The second race saw John Bassadone steer his light blue-hulled Peninsula Racing to victory. Like Team Aqua, Peninsula Racing was a brand new RC44 this year and the team, led by tactician Vasco Vascotto, is slowly working her up. “There are a few things that are not quite working as they should, but that is just part and parcel of it being a new boat. We are getting there,” commented Bassadone.
In the race Peninsula Racing won, Team Nika had a solid lead coming into the top mark which she held to the leeward gate however Bassadone’s team enjoyed a nice lift that allowed them to cross Team Nika coming into the top mark. There was some close match racing on the last run and despite at one point Vascotto sticking to his guns, allowed Team Nika to separate but Prosikhin’s team was unable gain any leverage from this and Peninsula Racing crossed the line to score her first bullet of the regatta.

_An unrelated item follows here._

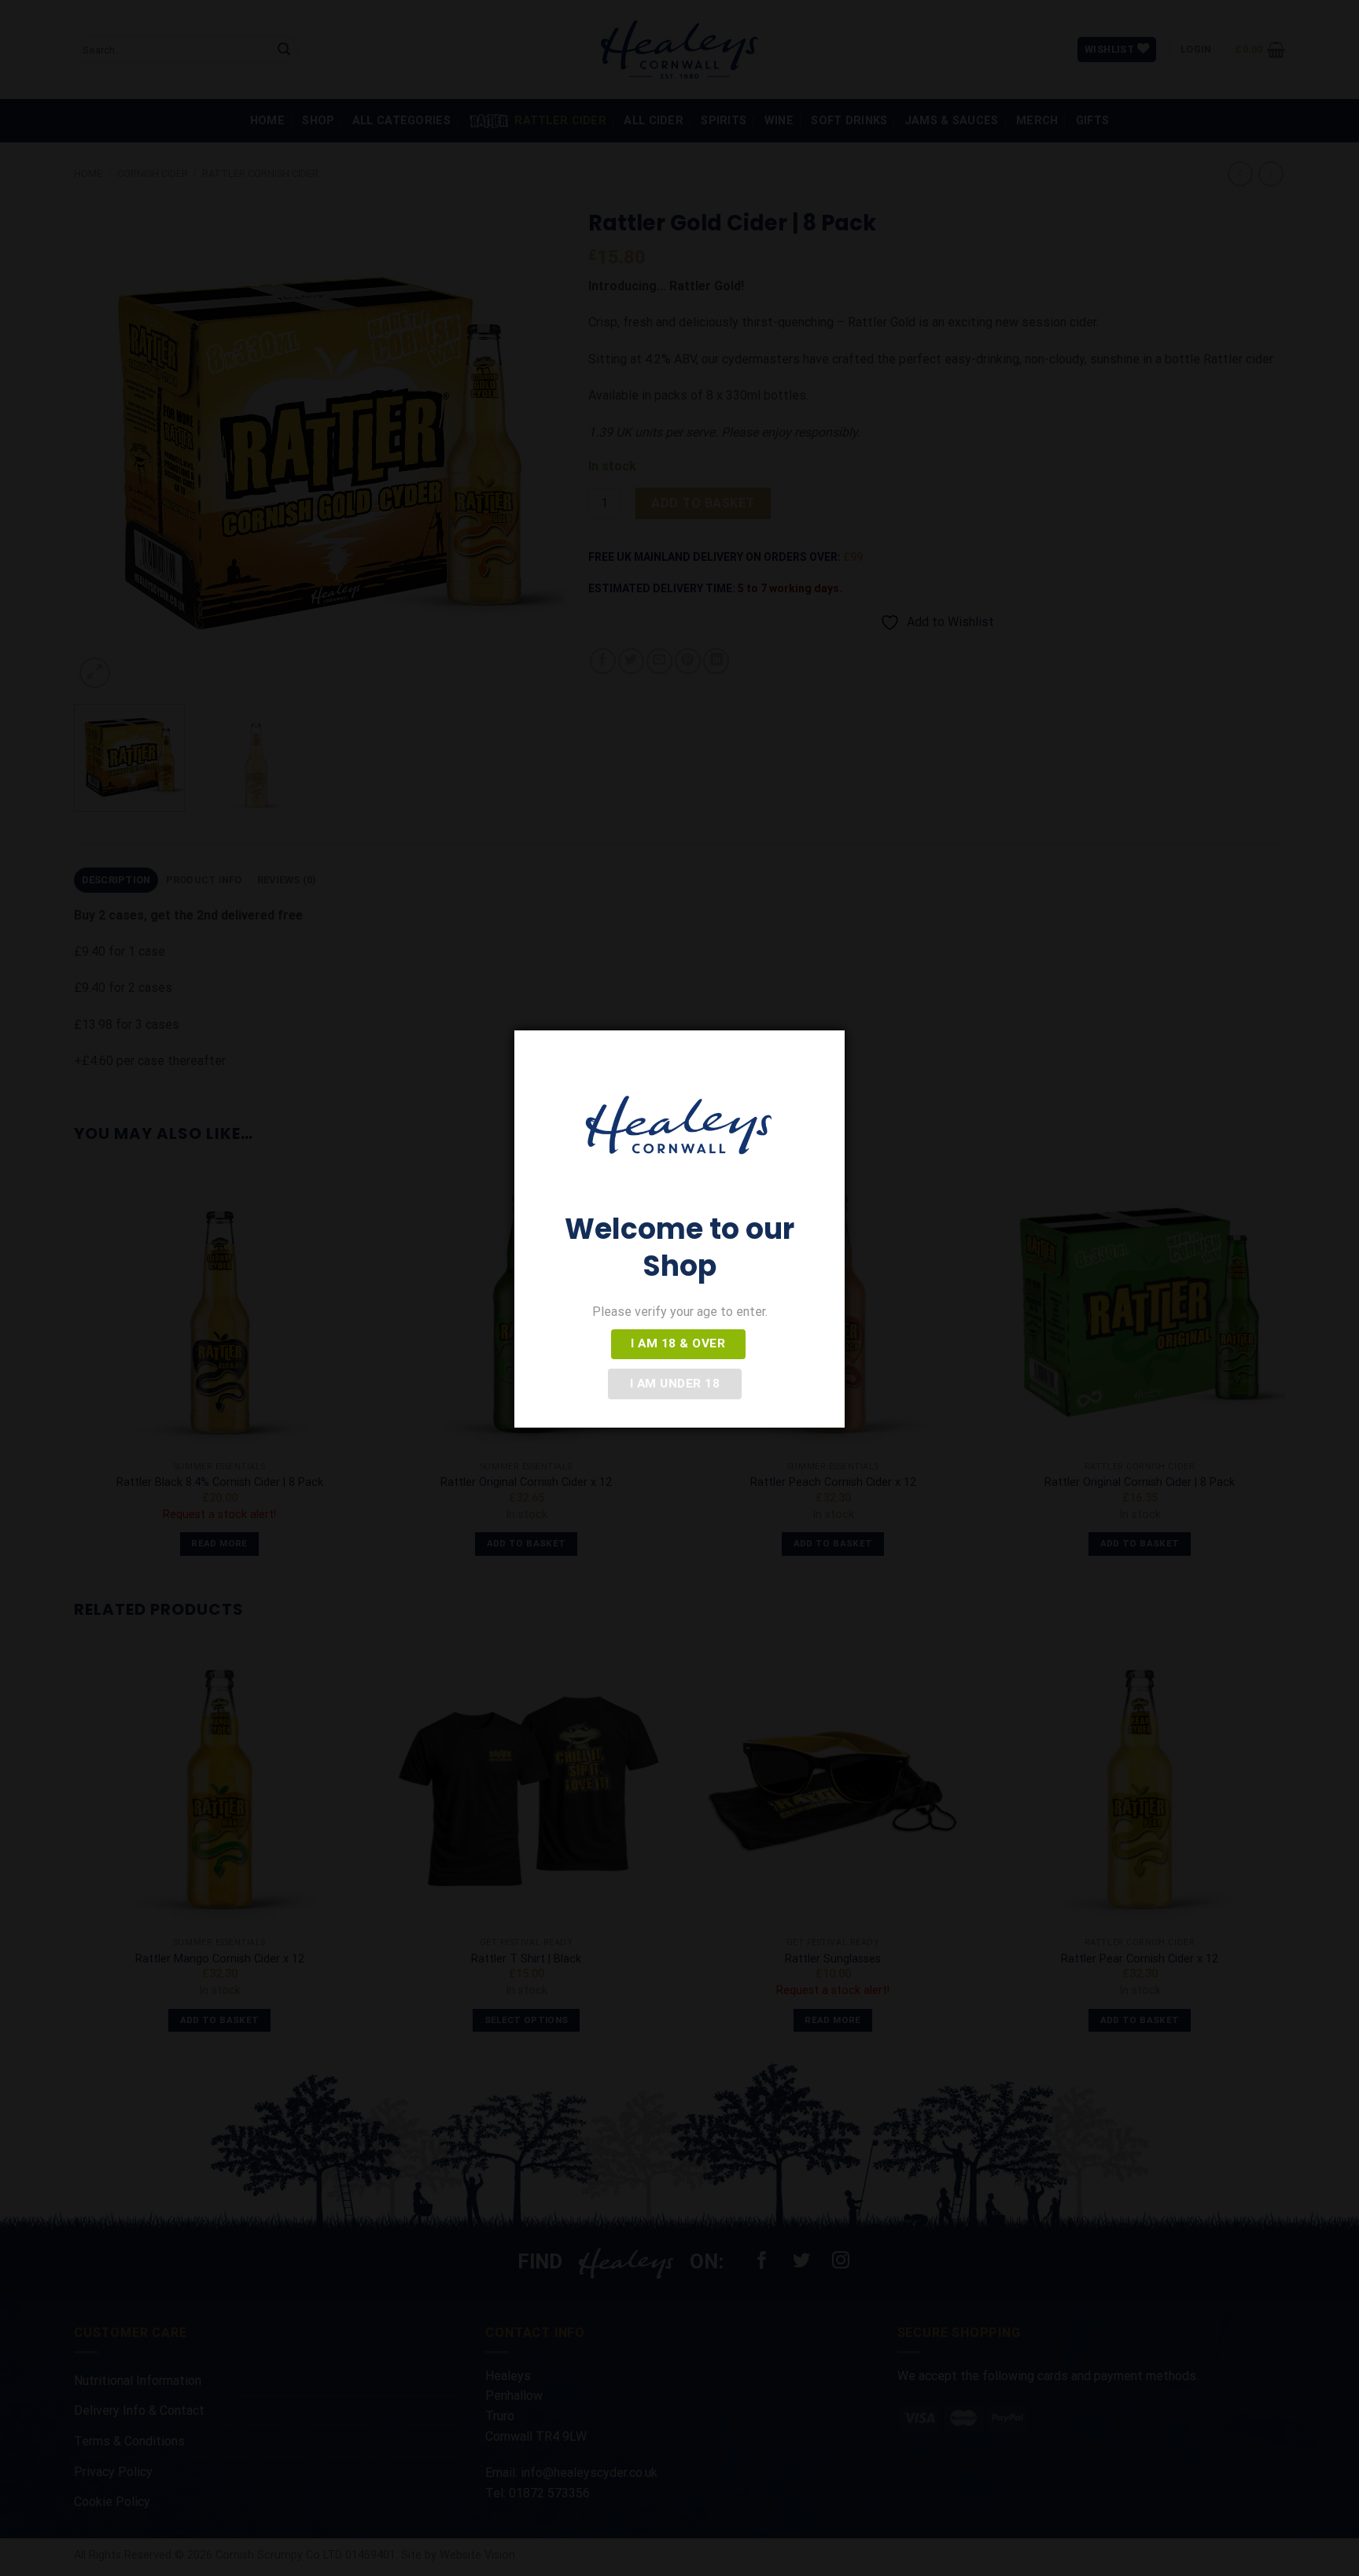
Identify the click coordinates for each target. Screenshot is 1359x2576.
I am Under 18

In fact Bassadone was almost more satisfied with today’s first race in which they finished sixth: “We were dead last at the first mark. It shows that there are some shifts out there where you can make a difference. Nothing is over!”
Once again the Pietro Loro Piana-steered Aleph Racing of Hugues Lepic won the last race (as she did yesterday). This she managed pretty much out of the blocks, heading out to the left after the start and defending well thereafter.
However the most impressive performance so far has been the ever consistent Artemis Racing. So far Torbjörn Törnqvist’s team has not won a race here, but neither have they scored worse than a fourth – superb consistency shown by ace tactician Hamish Pepper, main sheet trimmer Iain Percy and the team.
However as Cameron Dunn points out: “There are still six tricky races to go!”
Racing will once again start at 1100 Atlantic Standard Time (UTC -4).